### Stated task
Return the lines below word for word, leaving out the pictures.

Pointing records for screenshots and web pages:
--
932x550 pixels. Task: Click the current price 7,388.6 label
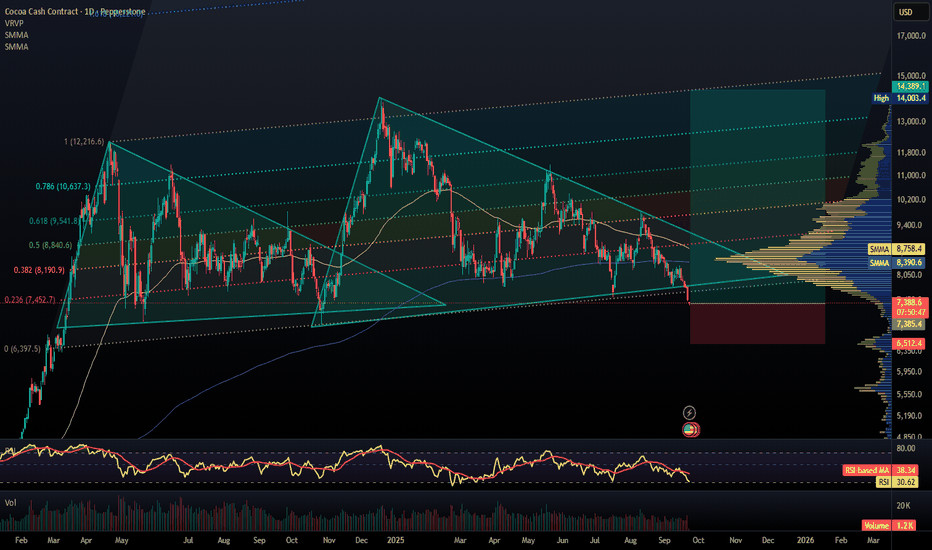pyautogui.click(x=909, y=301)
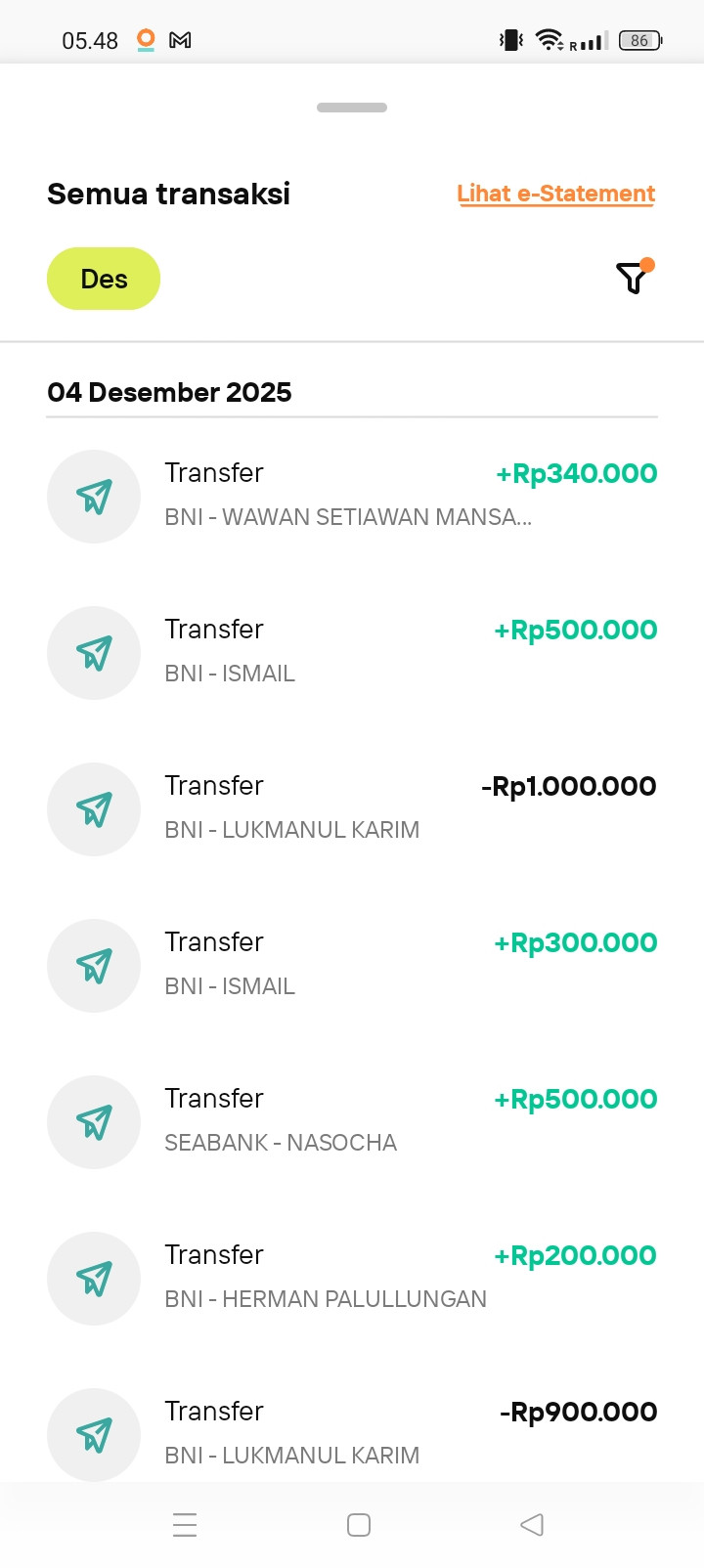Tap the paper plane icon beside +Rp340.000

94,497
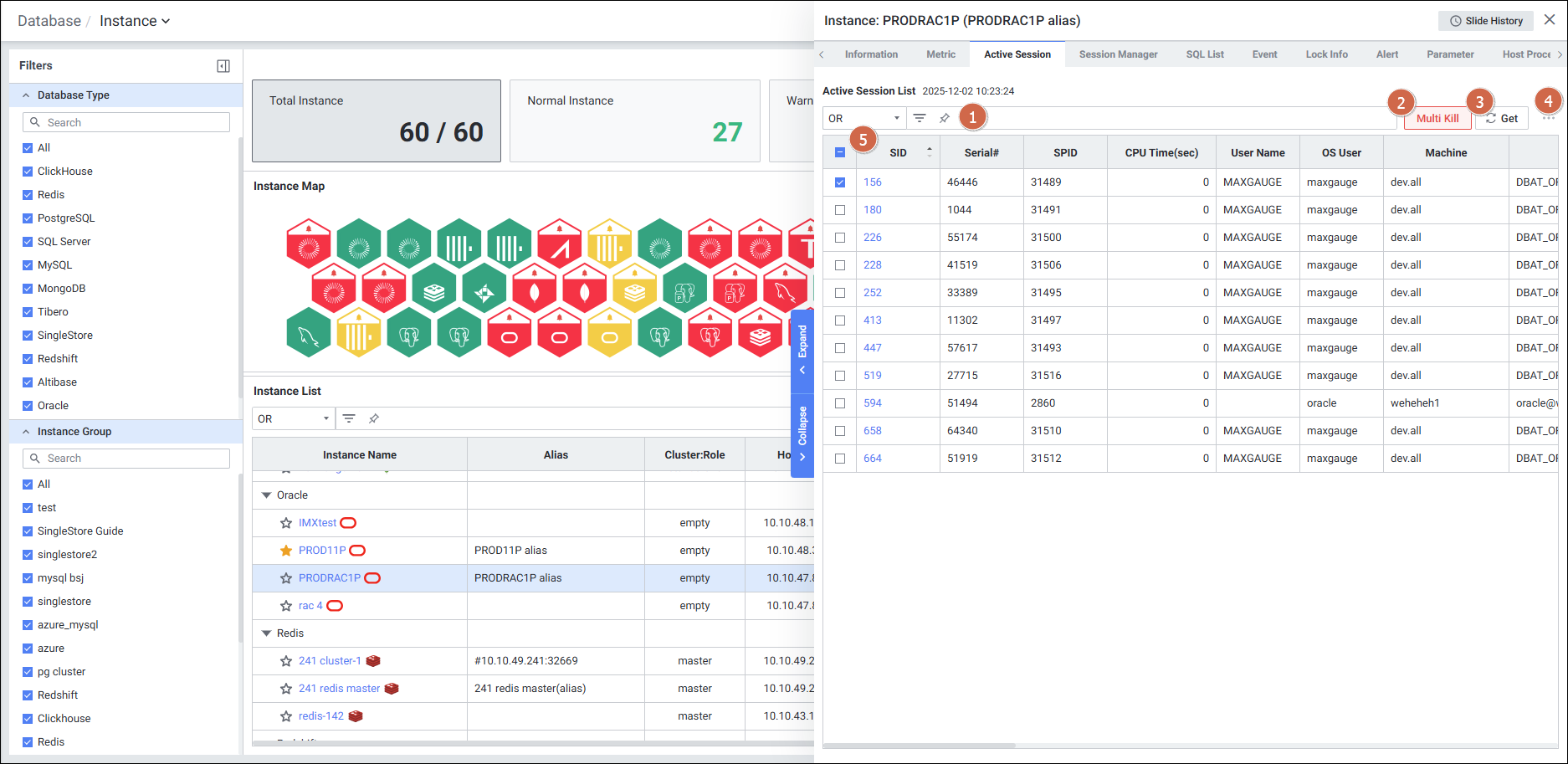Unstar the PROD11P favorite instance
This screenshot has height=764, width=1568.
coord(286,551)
--
### Result of this exercise
932x550 pixels. Task: Click the current price 7,388.6 label
pyautogui.click(x=909, y=301)
Tap the paper plane icon beside +Rp340.000

94,497
Unstar the PROD11P favorite instance
This screenshot has height=764, width=1568.
coord(286,551)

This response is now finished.